Une tendance générale
Pour atteindre son but, cohérent avec ses ambitions environnementales, elle s'est associée avec son compatriote PaperShell. Fondée en 2021, cette entreprise a mis au point une fibre naturelle composée de cellulose, un polymère nécessaire à la fabrication du papier. Résistant au feu, aux UV, aux rayures et aux chocs, son matériau n'émettrait selon elle que 0,65 kg d'émissions de CO2 pour chaque kilo produit, contre 4,95 kg pour le polypropylène et 25,05 kg pour le plastique renforcé en fibres de verre (GFRP). Grâce à ce partenariat, l'entreprise compte sortir d'ici à 2025 une moto électrique avec « la plus petite empreinte carbone possible », et espère qu'elle fera un carton.
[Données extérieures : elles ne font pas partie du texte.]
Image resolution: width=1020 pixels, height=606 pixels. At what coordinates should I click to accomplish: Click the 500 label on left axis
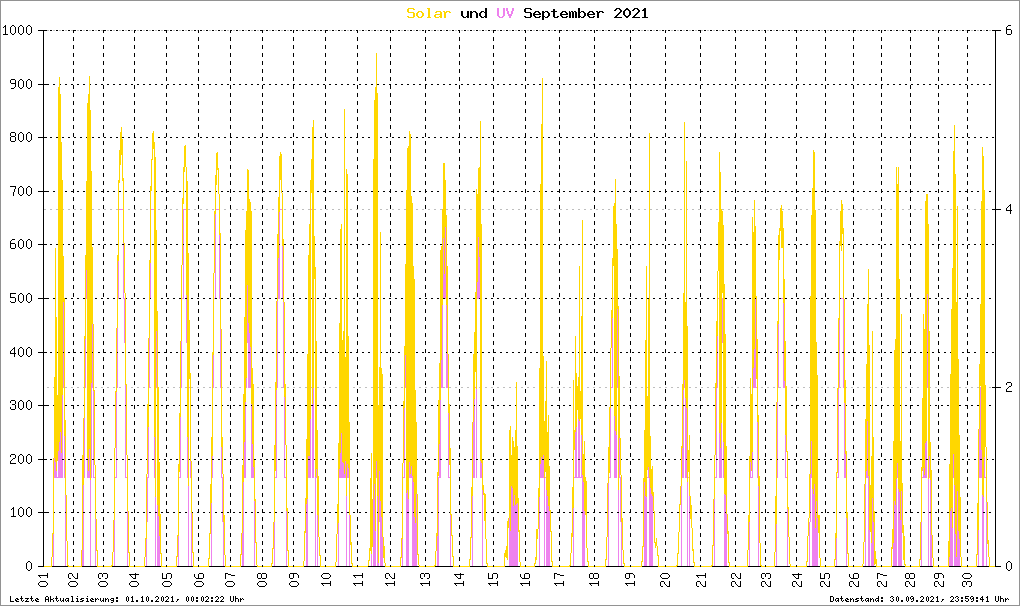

« Cake a été fondée avec l'ambition d'inspirer une société neutre en carbone, cela implique d'étudier attentivement les meilleurs matériaux possibles, a déclaré Stefan Ytterborn, PDG de la start-up, dans un communiqué. Nous espérons pouvoir jouer un rôle crucial en recherchant un matériau capable de minimiser, voire d'éradiquer, l'utilisation de plastiques conventionnels dans nos motos. Il s'agit d'une collaboration qui rayonnera au final sur l'ensemble de l'industrie automobile et même au-delà ». Substituer le papier au plastique est en effet une option considérée par de nombreux secteurs, à l'image de la filière agroalimentaire. Nestlé, Heineken ou encore Coca-Cola se sont déjà emparés du sujet et sont peu à peu rejoints par de multiples industriels désireux de redorer leur blason au niveau écologique.